Officially, the summit was supposed to focus on ASEAN's 40th anniversary and the signing of a charter laying out the grouping's goals of economic
integration, democracy, and protection of the environment. Overshadowing practically every aspect of the gathering, however, has been the issue of Burma, and the violence that its military leaders unleashed on monks and other peaceful protesters in September.
Leaders ended the five-day summit with a luncheon and meetings with the European Union, with whom ASEAN wants expanded trade. The two blocs agreed to speed up talks on a free-trade agreement linking 37 countries and one billion people.
At a news conference Thursday, the current ASEAN chairman, Singaporean Prime Minister Lee Hsien Loong, said ASEAN would not let the matter of Burma hold up trade talks with the EU.
"While Myanmar is undoubtedly a significant issue, ASEAN-EU relations should not be held hostage by it. There are many areas in which we can cooperate for mutual benefit and the EU should take a broader strategic interest in ASEAN."
The EU has imposed new sanctions on Burma since the September crackdown and has called on others to do the same. Portuguese Prime Minister Jose Socrates, who holds the EU's rotating presidency, stopped short of making that call in public at Thursday's joint news conference here. Instead, he emphasized that differences between the EU and ASEAN on Burma are not fundamental.
"We have a common approach: Myanmar must become (a) democracy and must respect human rights. Both organizations want to do what's best in order to achieve that goal. We have a difference, yes.
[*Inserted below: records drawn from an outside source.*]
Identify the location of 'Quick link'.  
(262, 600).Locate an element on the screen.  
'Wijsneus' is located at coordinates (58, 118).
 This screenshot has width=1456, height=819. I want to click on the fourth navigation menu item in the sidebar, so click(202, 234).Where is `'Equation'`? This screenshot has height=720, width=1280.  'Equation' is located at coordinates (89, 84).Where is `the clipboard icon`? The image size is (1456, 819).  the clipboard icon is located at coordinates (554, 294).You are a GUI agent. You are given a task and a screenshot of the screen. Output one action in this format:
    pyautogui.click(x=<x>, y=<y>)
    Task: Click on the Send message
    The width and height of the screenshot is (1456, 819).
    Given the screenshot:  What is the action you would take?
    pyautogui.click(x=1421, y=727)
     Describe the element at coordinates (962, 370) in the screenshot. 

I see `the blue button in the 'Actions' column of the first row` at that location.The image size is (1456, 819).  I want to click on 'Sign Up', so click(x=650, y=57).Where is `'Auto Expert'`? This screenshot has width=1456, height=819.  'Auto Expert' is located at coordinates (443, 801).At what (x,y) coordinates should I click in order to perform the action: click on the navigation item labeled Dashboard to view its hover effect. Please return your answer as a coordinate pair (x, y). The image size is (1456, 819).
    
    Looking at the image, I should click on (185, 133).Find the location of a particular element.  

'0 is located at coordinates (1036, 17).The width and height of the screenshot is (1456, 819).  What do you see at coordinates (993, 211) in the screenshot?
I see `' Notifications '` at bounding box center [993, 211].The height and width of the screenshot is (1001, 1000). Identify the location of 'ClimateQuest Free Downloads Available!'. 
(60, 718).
We think dissensions are important in order to proceed, but the most important is to underline that both organizations are doing (their) best in order to give concrete and important steps toward democracy and protection of human rights."
Burma is a late-joiner to ASEAN. It was admitted in 1997, when its neighbors thought that integration rather than isolation would bring about political reform in the country.
With its ruined economy and harsh military rule, however, Burma is starkly different from its ASEAN counterparts, most of which have undertaken democratic reforms and have fast-growing economies.
Despite these differences, ASEAN this week rebuffed calls by the United States and other western nations to threaten Burma with expulsion if it does not undertake meaningful democratic reforms.
US officials and some analysts say that approach may hurt the organization's credibility.